A Question of Balance

If I didn’t have to earn a living, I‘d probably have published my book by now. Not that I’m complaining. I got a real break last week when a client of mine arranged for me to do regular work for them every week – just enough to keep things ticking over while I concentrate on getting this book finished.

I suck at balance and organising my time. I’m amazing at coming up with different ways to attempt to organise my time – new and inventive systems for ‘fitting it all in’ – but it never seems to work for more than a day or two before things fall apart. So, it should be no surprise that the first 2 or 3 days this week involved me trying and failing to amalgamate paid work and my own fiction efforts seamlessly into ‘a day’s work’. I might just about have managed it if my life existed in a hermetically sealed bubble, but my attempts at organisation are like those towers of pebbles that people make on the beach. Just one tiny little poke and…

Yet, it’s all okay. Because, although I had a poor week, and although I’m still on that script outline draft – which is now going on longer than I would ideally have liked, with each extra day becoming a little less justifiable – I didn’t have a terrible week. On Thursday and Friday, in particular, I got quite a bit done. I can see a ‘next week’, and a ‘week after that’, where the paid work takes up my morning and the fiction takes up my afternoon. And that’s not so bad, is it?

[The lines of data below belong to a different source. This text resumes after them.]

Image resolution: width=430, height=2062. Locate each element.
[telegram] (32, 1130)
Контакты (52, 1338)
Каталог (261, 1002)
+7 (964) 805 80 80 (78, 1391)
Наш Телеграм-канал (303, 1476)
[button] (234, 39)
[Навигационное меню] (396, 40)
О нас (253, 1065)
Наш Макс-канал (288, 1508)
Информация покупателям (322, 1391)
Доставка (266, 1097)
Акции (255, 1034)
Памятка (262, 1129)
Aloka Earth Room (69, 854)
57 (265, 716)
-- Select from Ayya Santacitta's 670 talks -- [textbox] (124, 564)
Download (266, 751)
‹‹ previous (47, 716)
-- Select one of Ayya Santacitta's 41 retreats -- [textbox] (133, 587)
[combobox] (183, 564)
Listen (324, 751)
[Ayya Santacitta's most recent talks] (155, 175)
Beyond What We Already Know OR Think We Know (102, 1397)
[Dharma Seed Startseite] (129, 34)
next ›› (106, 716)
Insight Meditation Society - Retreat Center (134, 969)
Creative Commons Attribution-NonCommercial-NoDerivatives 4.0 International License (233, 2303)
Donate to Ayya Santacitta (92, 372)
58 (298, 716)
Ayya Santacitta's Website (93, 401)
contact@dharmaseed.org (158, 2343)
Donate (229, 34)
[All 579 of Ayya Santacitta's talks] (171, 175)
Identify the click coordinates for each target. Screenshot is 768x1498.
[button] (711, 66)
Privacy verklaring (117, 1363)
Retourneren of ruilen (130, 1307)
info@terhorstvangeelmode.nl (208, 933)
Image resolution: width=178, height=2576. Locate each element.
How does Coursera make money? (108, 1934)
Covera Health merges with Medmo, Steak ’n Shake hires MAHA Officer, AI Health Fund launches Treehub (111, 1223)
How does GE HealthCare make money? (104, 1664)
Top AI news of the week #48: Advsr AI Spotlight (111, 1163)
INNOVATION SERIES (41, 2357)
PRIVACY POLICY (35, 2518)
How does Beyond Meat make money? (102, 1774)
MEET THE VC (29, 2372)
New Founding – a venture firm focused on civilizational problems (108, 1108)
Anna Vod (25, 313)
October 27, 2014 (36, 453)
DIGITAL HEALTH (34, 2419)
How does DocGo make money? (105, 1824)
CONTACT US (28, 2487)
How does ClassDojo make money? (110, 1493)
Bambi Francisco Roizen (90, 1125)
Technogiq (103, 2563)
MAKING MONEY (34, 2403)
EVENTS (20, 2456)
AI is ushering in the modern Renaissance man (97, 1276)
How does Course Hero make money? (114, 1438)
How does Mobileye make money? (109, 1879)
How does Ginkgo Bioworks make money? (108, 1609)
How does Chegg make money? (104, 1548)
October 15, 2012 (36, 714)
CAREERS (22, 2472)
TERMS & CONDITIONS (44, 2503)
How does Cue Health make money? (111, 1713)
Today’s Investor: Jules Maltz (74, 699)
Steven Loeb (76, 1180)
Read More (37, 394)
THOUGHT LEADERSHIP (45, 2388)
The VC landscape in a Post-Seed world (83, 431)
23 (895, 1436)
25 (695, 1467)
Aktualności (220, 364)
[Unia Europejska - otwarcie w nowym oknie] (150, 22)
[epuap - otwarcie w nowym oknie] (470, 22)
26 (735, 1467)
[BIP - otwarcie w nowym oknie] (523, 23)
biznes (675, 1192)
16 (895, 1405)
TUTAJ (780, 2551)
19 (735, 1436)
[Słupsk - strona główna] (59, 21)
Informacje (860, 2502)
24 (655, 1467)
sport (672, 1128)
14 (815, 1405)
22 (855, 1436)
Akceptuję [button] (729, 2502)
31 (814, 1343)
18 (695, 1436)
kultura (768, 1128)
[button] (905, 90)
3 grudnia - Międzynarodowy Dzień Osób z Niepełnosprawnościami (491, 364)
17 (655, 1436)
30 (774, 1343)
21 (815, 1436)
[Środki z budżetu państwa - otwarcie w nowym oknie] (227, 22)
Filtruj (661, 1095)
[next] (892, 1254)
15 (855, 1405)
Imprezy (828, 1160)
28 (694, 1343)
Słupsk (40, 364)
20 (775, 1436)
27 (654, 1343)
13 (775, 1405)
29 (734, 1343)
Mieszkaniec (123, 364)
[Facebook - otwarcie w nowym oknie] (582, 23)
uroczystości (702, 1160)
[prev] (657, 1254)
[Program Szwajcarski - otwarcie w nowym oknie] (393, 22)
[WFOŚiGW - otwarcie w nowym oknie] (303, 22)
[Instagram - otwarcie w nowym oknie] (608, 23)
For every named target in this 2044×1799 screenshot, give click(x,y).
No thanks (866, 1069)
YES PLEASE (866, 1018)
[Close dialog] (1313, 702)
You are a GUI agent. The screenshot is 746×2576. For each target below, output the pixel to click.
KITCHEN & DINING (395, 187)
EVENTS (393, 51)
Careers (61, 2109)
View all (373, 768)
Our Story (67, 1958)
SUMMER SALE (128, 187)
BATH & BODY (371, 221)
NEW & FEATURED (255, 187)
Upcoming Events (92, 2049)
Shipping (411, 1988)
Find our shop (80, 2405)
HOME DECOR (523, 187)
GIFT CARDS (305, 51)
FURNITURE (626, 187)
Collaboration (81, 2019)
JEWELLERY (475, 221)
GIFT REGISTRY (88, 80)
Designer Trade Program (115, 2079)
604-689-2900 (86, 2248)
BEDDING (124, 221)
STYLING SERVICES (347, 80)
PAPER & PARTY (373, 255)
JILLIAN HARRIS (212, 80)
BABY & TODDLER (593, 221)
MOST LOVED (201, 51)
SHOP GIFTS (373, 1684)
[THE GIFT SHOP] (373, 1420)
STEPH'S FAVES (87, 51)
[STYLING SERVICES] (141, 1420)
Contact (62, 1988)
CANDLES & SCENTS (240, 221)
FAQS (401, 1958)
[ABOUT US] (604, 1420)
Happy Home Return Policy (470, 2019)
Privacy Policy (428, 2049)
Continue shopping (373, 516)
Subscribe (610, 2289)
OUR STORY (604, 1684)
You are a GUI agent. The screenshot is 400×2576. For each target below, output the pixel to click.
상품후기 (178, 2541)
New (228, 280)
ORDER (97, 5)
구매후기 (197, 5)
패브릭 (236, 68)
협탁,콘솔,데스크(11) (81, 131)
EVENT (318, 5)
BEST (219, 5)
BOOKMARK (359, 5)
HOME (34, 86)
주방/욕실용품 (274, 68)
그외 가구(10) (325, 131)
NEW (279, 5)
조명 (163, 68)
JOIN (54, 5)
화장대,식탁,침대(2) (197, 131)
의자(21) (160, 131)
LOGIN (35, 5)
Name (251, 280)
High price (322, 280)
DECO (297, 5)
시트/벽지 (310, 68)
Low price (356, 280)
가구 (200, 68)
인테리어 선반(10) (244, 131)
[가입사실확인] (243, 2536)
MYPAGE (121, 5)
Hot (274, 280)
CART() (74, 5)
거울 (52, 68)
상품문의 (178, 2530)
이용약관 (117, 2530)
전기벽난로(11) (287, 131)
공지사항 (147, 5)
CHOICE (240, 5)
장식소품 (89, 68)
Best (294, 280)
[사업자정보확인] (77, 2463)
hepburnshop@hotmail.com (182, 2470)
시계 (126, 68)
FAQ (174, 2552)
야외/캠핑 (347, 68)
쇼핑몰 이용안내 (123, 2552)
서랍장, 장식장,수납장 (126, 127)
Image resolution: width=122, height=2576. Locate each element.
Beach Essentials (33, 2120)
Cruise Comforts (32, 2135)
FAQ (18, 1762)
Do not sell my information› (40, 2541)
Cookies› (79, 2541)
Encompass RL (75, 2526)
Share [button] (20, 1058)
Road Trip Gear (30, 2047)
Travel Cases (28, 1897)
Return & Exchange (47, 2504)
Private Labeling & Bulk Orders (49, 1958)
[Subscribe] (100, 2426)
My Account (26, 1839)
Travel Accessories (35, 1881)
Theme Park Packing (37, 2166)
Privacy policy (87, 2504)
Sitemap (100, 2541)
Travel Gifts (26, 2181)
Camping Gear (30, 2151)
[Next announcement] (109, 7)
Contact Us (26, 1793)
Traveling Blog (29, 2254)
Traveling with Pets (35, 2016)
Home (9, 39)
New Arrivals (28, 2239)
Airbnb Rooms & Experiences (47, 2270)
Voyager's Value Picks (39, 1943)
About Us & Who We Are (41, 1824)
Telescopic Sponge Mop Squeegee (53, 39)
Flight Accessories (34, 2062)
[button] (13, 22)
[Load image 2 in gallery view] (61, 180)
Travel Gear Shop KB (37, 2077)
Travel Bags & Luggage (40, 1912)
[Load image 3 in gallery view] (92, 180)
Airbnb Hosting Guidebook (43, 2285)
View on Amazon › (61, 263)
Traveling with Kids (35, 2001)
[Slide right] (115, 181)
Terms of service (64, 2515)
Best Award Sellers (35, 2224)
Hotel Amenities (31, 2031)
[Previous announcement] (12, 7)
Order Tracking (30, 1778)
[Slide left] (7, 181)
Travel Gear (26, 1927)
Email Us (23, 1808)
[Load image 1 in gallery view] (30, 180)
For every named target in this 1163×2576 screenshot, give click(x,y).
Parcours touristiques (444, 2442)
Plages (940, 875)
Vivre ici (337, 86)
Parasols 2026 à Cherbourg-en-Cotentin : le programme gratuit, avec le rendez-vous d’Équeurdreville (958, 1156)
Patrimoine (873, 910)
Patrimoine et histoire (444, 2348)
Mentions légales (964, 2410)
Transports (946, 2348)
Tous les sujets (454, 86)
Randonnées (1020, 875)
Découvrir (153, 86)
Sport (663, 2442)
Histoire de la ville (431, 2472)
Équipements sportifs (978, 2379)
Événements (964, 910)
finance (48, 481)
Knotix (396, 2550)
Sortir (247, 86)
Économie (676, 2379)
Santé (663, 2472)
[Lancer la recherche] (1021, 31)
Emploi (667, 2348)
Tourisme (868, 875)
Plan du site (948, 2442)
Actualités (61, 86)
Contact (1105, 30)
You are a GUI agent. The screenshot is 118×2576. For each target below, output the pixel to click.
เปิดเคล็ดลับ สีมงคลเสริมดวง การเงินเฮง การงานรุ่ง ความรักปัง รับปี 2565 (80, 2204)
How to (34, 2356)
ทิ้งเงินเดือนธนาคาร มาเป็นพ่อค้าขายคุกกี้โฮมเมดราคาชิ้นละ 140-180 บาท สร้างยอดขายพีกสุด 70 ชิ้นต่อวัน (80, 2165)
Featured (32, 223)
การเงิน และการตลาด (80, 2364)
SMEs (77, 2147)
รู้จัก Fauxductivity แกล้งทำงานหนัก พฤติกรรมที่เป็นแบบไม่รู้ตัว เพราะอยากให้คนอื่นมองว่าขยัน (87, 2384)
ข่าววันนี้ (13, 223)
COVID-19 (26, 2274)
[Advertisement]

It’s almost like organisation.

On other news, I’m getting to that part in the draft where I’m discovering things. I’d forgotten about that, how joyous it can be, how it makes writing a story like creating a living thing. I’ve just realised that one of the crew members of my ‘privateer’-type space ship has crush on the Captain. Had no idea that was going to happen, although, looking back, it was kind of obvious. Also, I had the two main ships heading towards the planet where all the big end of book stuff happens, then realised that I only needed one ship, and that all the important characters could just be on that one ship. Have also scratched out a lot of unnecessary scenes and characters from the last part of the book before I even wrote it. Which might prove a time-saving bonus.

So perhaps this script outline stage that I’ve added into my writing process might yet prove a good idea. This draft is certainly bringing home the lack of world-building that I did before I started writing. There’ll be a lot to get down before I start the first draft proper. Many of the ideas are there though, in my head, or vaguely referred to in quickly-typed notes. Again, credit to the script outline draft – an extra stage in which to get this stuff right.

The one thing I did do before I started was a timeline. Something outlining how we got from (a little after) now to the stage we are at in my first Maelstrom book, spread across an area of space almost a hundred light years across, with upwards of fifty paraterraformed and terraformed planets under our control, plus almost countless other stations, mining operations and so on. Actually, this is making me think that I should explain something more about the book and what it’s going to be, but that’ll probably be another post, as this one has rambled on long enough.